Effort de maîtrise des finances publiques oblige, l’exonération de cotisations patronales pour les particuliers employant une aide à domicile ne sera plus ouverte dès l’âge de 70 ans, mais dès 80 ans.
Aide à domicile : pourquoi la facture va grimper dès 70 ans

Aide à domicile : un dispositif dérogatoire recentré sur les plus de 80 ans
Jusqu’à présent, les personnes âgées dès 70 ans pouvaient bénéficier d’un allègement de charges pour employer une aide à domicile. Désormais, sauf exception, cette exonération ne s’appliquera plus qu’à partir de 80 ans, ce qui modifie profondément l’équilibre économique pour les seniors concernés.
Le mécanisme d’exonération de cotisations patronales constituait jusqu’ici un levier central pour favoriser le maintien à domicile des personnes âgées. En pratique, il permettait de réduire significativement le coût de l’emploi d’un salarié à domicile, qu’il s’agisse d’assistance quotidienne ou d’accompagnement en perte d’autonomie. Or, le seuil d’éligibilité, fixé à 70 ans, va être relevé de 10 ans pour atteindre 80 ans. Ce changement exclut mécaniquement toute une tranche de la population âgée de 70 à 79 ans, qui perdra cet avantage financier.
En conséquence, ces seniors devront désormais assumer une part plus importante des cotisations patronales. Une évolution qui pourrait renchérir de manière tangible le coût global de l’aide à domicile, déjà perçu comme élevé par de nombreux ménages.
Une réforme budgétaire assumée
Cette décision s’inscrit clairement dans une logique de rationalisation des dépenses publiques. Le gouvernement cherche en effet à réduire le poids des dispositifs dérogatoires, en particulier ceux liés aux politiques sociales. Dans ce contexte, l’exonération accordée aux particuliers employeurs apparaît comme une niche coûteuse.
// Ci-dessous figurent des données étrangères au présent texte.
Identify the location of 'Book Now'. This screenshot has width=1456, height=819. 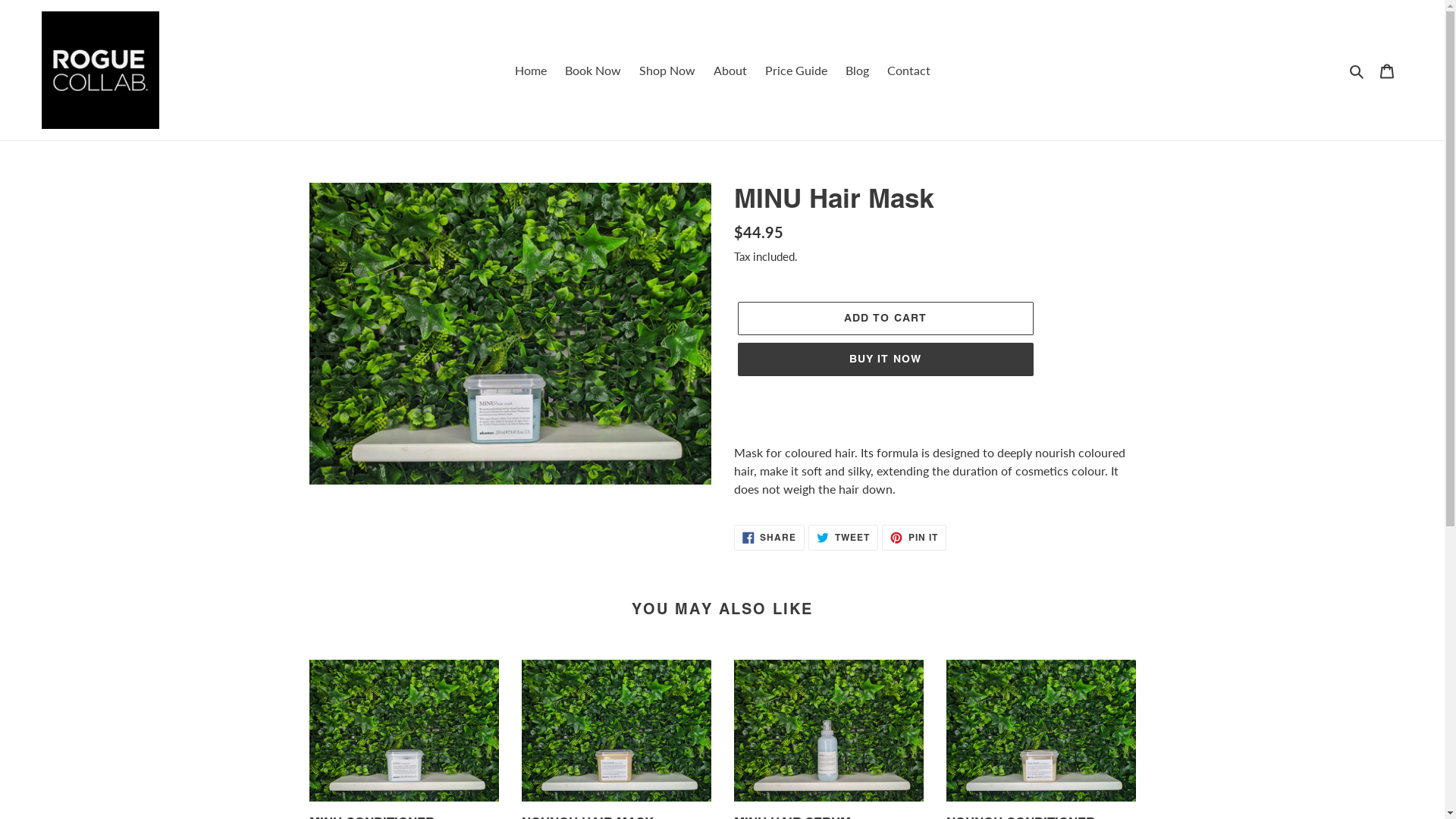
(592, 70).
Son recentrage sur les personnes âgées les plus avancées en âge permettrait de limiter les dépenses tout en maintenant un soutien ciblé.
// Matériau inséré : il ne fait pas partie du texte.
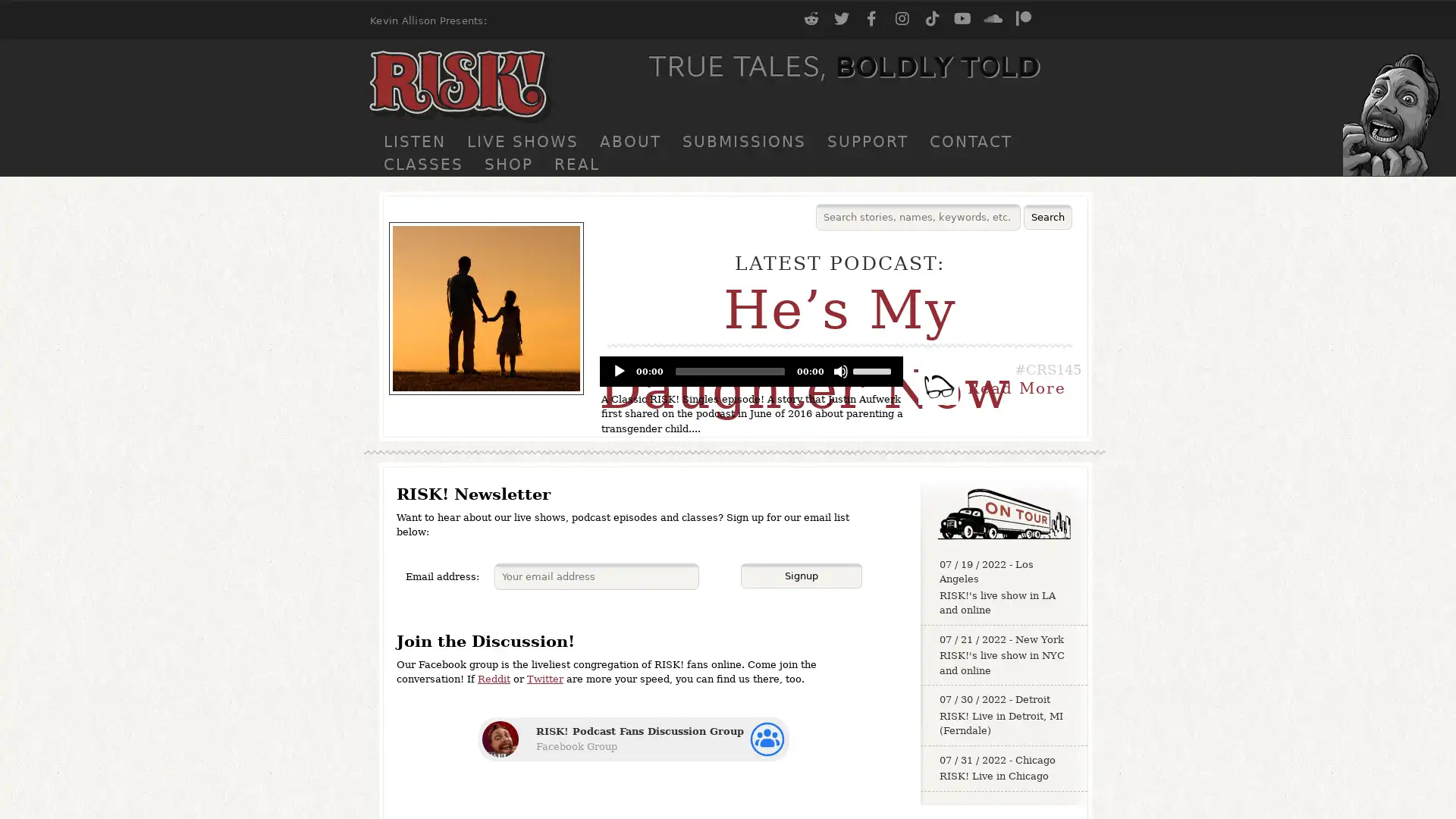 This screenshot has width=1456, height=819. I want to click on Mute, so click(839, 371).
Cependant, cette orientation pose une question de fond : celle de la progressivité des besoins avec l’âge. En effet, de nombreux seniors de 70 à 79 ans recourent déjà à des services d’aide à domicile, parfois de manière régulière, sans pour autant bénéficier d’un niveau de dépendance justifiant d’autres aides publiques.
Aide à domicile et personnes âgées : un risque sur l’emploi déclaré
Du côté des professionnels, l’inquiétude est palpable. Les fédérations du secteur redoutent que la hausse des coûts pour les particuliers freine la demande tout simplement. Un autre risque est régulièrement évoqué : celui du développement du travail non déclaré. Si l’écart de coût devient trop important, certains ménages pourraient être tentés de contourner les circuits officiels pour réduire leurs dépenses, au détriment des droits des salariés. Or, l’aide à domicile constitue un pilier du maintien à domicile, un objectif central des politiques publiques face au vieillissement de la population.
Dispositif dérogatoire et maintien à domicile : un équilibre fragilisé
Au-delà des enjeux économiques, cette réforme soulève des interrogations sur ses conséquences sociales. Le maintien à domicile repose en grande partie sur l’accessibilité financière des services d’aide, en particulier pour les classes moyennes. En restreignant l’accès à l’exonération, le gouvernement modifie cet équilibre. Les seniors concernés pourraient être contraints de réduire le volume d’heures d’aide, voire de renoncer à certains services, ce qui pourrait accélérer les situations de dépendance.
Cette mesure intervient dans un contexte de vieillissement démographique marqué. Le besoin en services à la personne est appelé à croître dans les prochaines années, ce qui aurait dû, en toute logique, rendre d’autant plus pressant le soutien à ce secteur.